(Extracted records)
▬▬▬

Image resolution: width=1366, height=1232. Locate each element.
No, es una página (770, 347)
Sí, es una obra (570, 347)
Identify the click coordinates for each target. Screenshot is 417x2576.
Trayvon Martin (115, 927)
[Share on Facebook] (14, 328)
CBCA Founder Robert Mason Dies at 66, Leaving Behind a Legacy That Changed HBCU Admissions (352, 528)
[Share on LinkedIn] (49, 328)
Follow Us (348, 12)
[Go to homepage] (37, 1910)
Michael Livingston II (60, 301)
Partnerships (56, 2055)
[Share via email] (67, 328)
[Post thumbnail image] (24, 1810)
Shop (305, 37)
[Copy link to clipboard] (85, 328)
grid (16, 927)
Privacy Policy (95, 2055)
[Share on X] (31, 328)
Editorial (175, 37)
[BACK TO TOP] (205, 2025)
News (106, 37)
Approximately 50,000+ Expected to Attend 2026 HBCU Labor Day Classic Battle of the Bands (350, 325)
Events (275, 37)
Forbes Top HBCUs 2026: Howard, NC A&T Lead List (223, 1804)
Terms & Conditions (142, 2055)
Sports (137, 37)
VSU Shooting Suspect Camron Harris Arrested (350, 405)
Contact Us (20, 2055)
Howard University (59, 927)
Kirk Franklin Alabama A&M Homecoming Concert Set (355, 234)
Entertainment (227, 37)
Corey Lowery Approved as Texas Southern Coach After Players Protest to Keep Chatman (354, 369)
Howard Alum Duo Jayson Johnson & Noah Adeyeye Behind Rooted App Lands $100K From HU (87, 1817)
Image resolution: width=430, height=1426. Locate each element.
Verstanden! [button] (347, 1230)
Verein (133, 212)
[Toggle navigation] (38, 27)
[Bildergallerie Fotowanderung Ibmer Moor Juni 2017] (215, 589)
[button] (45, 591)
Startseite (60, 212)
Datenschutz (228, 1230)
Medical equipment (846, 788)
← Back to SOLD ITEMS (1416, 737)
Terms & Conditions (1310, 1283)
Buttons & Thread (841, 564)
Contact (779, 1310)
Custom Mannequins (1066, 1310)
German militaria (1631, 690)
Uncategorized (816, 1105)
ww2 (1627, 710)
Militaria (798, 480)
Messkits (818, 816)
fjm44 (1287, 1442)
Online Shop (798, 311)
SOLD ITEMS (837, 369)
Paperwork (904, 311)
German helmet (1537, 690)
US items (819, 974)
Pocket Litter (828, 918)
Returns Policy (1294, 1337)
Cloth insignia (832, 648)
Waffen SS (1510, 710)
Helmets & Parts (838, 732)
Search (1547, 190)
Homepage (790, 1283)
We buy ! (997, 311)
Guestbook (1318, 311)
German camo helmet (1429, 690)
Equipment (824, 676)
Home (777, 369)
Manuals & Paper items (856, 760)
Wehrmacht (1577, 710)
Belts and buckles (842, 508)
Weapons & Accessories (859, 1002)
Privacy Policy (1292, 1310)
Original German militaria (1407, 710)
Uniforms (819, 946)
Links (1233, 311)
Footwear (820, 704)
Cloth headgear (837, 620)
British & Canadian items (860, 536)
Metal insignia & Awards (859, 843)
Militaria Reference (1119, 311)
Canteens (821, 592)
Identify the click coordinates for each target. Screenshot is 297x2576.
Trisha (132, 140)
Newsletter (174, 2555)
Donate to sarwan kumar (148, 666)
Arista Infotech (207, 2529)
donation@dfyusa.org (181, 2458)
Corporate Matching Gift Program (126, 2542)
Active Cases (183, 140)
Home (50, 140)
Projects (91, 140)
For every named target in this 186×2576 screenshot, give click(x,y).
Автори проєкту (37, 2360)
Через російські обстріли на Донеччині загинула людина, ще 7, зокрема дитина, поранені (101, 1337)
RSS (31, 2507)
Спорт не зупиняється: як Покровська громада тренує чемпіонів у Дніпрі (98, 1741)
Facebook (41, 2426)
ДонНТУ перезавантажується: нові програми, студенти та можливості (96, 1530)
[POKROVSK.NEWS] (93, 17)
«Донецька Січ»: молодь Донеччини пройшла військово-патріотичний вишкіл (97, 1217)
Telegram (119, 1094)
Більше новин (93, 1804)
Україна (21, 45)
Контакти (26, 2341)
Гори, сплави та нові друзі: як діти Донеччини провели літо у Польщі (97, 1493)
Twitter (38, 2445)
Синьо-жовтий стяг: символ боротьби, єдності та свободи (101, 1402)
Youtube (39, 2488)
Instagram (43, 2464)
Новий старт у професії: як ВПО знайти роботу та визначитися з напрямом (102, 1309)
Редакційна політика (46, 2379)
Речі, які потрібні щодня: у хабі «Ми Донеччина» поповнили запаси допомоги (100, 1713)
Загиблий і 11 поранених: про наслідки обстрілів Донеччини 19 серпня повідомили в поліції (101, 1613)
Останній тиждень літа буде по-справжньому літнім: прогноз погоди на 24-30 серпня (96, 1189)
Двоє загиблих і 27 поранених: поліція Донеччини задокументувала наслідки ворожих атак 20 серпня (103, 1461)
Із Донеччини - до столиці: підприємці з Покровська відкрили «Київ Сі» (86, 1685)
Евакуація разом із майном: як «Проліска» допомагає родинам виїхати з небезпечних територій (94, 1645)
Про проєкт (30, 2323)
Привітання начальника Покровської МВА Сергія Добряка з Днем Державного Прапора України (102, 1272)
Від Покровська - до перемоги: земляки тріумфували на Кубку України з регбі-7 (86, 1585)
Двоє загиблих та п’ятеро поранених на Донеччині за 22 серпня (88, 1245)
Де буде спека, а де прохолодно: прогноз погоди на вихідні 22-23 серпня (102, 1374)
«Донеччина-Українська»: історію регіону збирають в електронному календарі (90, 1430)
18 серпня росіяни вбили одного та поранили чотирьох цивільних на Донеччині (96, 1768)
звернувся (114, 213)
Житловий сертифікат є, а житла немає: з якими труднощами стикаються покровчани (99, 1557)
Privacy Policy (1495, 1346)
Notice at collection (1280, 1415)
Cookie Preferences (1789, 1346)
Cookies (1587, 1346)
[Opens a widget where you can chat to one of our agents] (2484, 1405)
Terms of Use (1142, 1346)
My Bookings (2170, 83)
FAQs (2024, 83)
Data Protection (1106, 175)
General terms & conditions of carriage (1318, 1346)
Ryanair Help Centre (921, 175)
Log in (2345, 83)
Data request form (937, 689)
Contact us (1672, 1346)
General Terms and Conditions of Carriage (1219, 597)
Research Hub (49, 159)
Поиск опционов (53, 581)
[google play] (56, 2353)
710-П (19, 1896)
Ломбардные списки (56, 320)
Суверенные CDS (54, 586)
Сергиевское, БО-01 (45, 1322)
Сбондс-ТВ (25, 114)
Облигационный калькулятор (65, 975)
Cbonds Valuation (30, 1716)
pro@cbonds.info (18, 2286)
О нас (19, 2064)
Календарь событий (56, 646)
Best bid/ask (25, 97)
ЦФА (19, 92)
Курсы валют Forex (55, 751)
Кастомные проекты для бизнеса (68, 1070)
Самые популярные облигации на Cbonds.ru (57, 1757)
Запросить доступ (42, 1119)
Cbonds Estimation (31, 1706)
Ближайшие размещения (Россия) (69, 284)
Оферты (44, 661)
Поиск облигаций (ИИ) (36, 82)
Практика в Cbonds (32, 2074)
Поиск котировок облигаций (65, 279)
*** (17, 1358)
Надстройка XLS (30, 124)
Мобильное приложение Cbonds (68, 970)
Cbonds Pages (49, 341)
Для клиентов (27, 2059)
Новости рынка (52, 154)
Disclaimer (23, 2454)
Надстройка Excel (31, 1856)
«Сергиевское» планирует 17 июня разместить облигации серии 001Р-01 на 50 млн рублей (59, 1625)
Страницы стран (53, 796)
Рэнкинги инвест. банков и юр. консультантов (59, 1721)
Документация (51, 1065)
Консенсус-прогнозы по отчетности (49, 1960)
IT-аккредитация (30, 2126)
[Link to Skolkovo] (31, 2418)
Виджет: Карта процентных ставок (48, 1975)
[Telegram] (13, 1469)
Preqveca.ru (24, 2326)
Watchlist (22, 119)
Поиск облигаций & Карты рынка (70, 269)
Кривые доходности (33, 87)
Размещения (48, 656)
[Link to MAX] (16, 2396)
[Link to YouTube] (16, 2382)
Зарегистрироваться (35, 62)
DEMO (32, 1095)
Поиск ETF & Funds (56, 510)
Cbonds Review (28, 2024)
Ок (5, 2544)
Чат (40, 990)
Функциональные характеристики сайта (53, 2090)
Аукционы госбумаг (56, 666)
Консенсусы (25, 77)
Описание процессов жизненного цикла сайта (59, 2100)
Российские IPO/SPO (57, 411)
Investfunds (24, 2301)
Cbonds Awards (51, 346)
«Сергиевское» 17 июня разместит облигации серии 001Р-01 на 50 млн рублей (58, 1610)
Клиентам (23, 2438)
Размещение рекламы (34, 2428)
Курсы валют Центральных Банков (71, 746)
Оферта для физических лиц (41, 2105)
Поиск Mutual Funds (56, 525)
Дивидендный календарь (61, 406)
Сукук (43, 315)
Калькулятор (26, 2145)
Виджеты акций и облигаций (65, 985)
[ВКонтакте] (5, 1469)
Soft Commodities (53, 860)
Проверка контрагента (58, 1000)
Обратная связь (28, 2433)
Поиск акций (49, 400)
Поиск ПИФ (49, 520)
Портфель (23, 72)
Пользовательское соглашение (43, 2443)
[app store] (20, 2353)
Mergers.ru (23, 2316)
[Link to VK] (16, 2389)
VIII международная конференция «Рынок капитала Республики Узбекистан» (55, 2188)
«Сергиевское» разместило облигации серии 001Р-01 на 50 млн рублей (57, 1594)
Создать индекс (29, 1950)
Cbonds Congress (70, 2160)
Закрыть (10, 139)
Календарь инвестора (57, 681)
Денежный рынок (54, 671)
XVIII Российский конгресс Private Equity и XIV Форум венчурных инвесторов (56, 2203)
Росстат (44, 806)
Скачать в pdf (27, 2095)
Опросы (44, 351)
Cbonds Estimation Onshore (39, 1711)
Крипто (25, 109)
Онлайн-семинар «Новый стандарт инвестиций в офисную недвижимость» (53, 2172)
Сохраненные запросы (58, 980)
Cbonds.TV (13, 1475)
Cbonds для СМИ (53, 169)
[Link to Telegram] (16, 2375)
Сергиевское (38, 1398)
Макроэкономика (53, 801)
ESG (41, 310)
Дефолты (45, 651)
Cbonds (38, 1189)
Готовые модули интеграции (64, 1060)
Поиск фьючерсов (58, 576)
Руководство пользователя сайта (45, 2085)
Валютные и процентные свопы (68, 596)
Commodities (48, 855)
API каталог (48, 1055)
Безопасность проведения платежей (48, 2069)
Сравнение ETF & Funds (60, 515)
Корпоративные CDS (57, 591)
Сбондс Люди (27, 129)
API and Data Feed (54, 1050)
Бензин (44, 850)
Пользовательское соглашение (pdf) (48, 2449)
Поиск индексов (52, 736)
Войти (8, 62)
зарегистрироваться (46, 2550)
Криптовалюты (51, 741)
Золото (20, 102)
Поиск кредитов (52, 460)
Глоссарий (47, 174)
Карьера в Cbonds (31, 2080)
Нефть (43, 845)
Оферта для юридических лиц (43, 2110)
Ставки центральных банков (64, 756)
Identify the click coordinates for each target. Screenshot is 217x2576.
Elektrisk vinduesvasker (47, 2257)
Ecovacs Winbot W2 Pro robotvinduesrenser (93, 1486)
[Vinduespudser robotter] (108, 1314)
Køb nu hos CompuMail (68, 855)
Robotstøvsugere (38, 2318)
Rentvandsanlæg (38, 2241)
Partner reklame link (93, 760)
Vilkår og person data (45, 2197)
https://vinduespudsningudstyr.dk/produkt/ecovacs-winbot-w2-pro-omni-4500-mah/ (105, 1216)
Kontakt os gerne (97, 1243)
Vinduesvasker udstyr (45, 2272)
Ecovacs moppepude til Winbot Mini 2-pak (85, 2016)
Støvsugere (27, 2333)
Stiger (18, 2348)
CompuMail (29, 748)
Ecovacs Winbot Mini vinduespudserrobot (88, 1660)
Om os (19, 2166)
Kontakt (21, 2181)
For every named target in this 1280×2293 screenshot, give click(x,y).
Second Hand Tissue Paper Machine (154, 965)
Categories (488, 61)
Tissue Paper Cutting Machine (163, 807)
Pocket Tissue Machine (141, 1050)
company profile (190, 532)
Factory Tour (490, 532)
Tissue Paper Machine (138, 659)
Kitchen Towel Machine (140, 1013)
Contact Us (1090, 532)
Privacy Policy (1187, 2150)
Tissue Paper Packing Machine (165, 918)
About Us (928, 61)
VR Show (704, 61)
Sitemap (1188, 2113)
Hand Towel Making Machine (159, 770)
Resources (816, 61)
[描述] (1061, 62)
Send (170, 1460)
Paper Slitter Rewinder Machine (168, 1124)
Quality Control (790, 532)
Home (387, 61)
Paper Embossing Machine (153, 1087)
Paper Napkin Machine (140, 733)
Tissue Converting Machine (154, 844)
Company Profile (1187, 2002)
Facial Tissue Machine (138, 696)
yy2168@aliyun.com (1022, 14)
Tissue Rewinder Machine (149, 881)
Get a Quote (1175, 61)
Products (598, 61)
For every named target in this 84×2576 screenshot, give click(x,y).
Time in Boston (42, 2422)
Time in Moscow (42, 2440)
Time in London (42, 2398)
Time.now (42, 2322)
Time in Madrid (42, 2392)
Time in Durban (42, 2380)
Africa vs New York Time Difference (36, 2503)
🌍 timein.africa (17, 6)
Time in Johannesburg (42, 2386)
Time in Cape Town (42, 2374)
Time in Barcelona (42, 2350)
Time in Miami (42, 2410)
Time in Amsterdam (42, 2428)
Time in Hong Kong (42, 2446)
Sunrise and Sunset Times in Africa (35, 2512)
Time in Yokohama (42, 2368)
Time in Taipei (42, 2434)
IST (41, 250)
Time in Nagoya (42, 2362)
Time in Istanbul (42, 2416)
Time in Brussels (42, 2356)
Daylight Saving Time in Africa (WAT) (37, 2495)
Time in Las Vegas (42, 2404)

▬▬▬

### ASSIGNMENT
What you return must be the lines above that run from the line with "Soft Commodities (53, 860)" to the line with "Cbonds для СМИ (53, 169)", inclusive, each copied exactly.

### ANSWER TO THE PROBLEM
Soft Commodities (53, 860)
Проверка контрагента (58, 1000)
Обратная связь (28, 2433)
Поиск акций (49, 400)
Поиск ПИФ (49, 520)
Портфель (23, 72)
Пользовательское соглашение (43, 2443)
[app store] (20, 2353)
Mergers.ru (23, 2316)
[Link to VK] (16, 2389)
VIII международная конференция «Рынок капитала Республики Узбекистан» (55, 2188)
«Сергиевское» разместило облигации серии 001Р-01 на 50 млн рублей (57, 1594)
Создать индекс (29, 1950)
Cbonds Congress (70, 2160)
Закрыть (10, 139)
Календарь инвестора (57, 681)
Денежный рынок (54, 671)
XVIII Российский конгресс Private Equity и XIV Форум венчурных инвесторов (56, 2203)
Росстат (44, 806)
Скачать в pdf (27, 2095)
Опросы (44, 351)
Cbonds Estimation Onshore (39, 1711)
Крипто (25, 109)
Онлайн-семинар «Новый стандарт инвестиций в офисную недвижимость» (53, 2172)
Сохраненные запросы (58, 980)
Cbonds.TV (13, 1475)
Cbonds для СМИ (53, 169)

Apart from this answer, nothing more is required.